[Start of Attachment]

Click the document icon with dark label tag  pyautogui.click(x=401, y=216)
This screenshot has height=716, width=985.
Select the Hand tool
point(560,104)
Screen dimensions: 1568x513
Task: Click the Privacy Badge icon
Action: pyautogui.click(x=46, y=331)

[End of Attachment]

## What you need to do
Retype exactly, please, only the lines of the entries that run from the one containing "This screenshot has height=716, width=985." to the last.

## Exercise output
This screenshot has height=716, width=985.
Select the Hand tool
point(560,104)
Screen dimensions: 1568x513
Task: Click the Privacy Badge icon
Action: pyautogui.click(x=46, y=331)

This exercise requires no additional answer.